Wäre er echt, der nostalgische kleine Zirkus, in dem Julia Anna Sattler und Michael Finger von der Kompanie Cirque de Loin in der Eröffnungspremiere des jungspund Festivals als Kamel und Clown Abend für Abend die immergleiche Nummer präsentieren (bevor sie eines Tages beherzt ihrer Sehnsucht folgen) – er hätte wohl die vergangenen zwei Jahre nicht überlebt. Die Coronakrise ist an den wenigsten Theaterschaffenden im Rampenlicht und hinter den Kulissen spurlos vorbeigezogen; gerade der freien Szene haben die wochenlangen Schließungen, die wiederholten Verschiebungen und Absagen zu schaffen gemacht.
Insofern ist das noch junge, alle zwei Jahre in St. Gallen stattfindende Theaterfestival für junges Publikum als Szenetreff und Schaufenster des aktuellen Schweizerischen Kinder- und Jugendtheaters ein Glückskind. Die zweite Ausgabe war 2020 gerade noch vor dem ersten Lockdown über die Bühne gegangen. Die diesjährige dritte konnte am 17. Februar nach kurz zuvor gelockerten Schutzmaßnahmen starten: ohne Zertifikatspflicht, ohne Einschränkungen der Platzzahl und mit verschmerzbaren Ausfällen, zehn prall gefüllte Tage lang. Zwei Vorstellungen mussten kurzfristig abgesagt werden, „Die Mitte der Welt“ nach dem Roman von Andreas Steinhöfel – eine Produktion des Theaters St. Gallen, das als Festivalpartner die Lokremise als Spielstätte und attraktives Festivalforum zur Verfügung stellt –, war pandemiebedingt mit den Proben in Verzug geraten und fiel als zweite Festivalpremiere aus.
So blieben immer noch zwölf Produktionen für alle Altersgruppen ab vier Jahren, die meisten davon bislang noch kaum gespielt. Trotz schwieriger Umstände war die fünfköpfige Programmgruppe um Festivalleiterin Gabi Bernetta in der Coronazeit quer durch die Schweiz gereist und hatte aus mehr als 30 visionierten Aufführungen junger wie etablierter Kompanien eine facettenreiche Auswahl getroffen. Die ästhetische und thematische Bandbreite der Stücke reichte von multimedialen Performances für Kleine und Große wie „Das große Fragen“ des Zürcher Theaters goldtiger über Objekt- und Figurentheater (etwa die schaurig-komische Menschenfressergeschichte „Yark“ von Dani Mangisch oder die Schauspiel, Puppen und Film kombinierende Auseinandersetzung mit „Romeo und Julia“ in der Regie von Sebastian Ryser, eine Produktion des Figurentheaters St. Gallen für Menschen ab 12) bis hin zum theatralen Spaziergang „Die Märchen von Michael Köhlmeier“ des Vorstadttheaters Basel und der Tanzperformance „Geh nicht in den Wald, im Wald ist der Wald“ der Cie. Tabea Martin, die sich spielerisch-vieldeutig mit Ausgrenzung und Ängsten befasst – ohne das Thema vermeintlich „kindgerecht“ positiv aufzulösen.

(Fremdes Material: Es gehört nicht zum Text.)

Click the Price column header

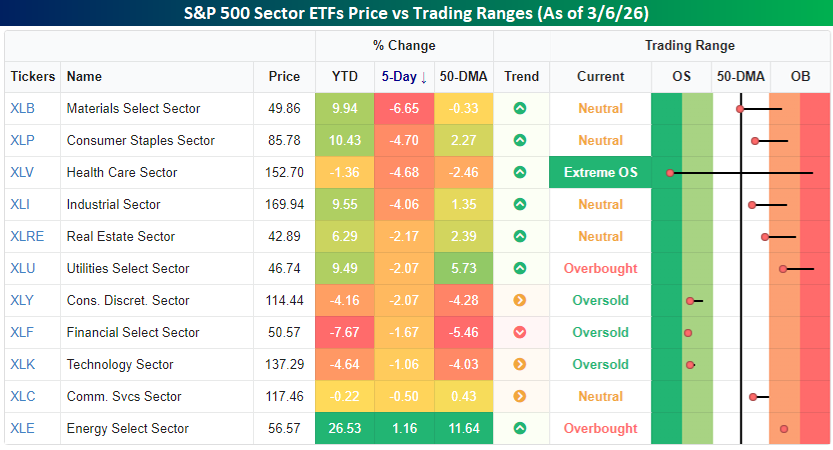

Auffallend viele Produktionen stellen existenzielle Fragen, regen zum Nachdenken an und setzen dabei weniger auf wortlastige Dialoge denn auf Interaktion mit dem Publikum: So etwa auch „Wo diis Huus wohnt“, ein Stück über Herkunft und Familienverhältnisse des Zürcher Theaters Reich & Schön. „Eltern raus!“, heißt es da ziemlich bald: Natürlich mit Augenzwinkern. Denn was alle Stücke eint, ist ihre Tauglichkeit für beinahe alle Zuschauer:innen, abgesehen von der Altersempfehlung nach unten. Dem Festivalpublikum muss man das nicht mehr eigens sagen.
Die Magie der Präsenz war mehr denn je spürbar; das Festival hat sich über die allgemeine Krise hinweg etabliert. Es bereichert das kulturelle Leben der Region und füllt schweizweit eine Lücke mit Workshops, Diskussionsrunden, Künstler:innengesprächen und der Möglichkeit, während zehn Tagen so viele richtungweisende Produktionen für junges Publikum zu sehen und zu vergleichen.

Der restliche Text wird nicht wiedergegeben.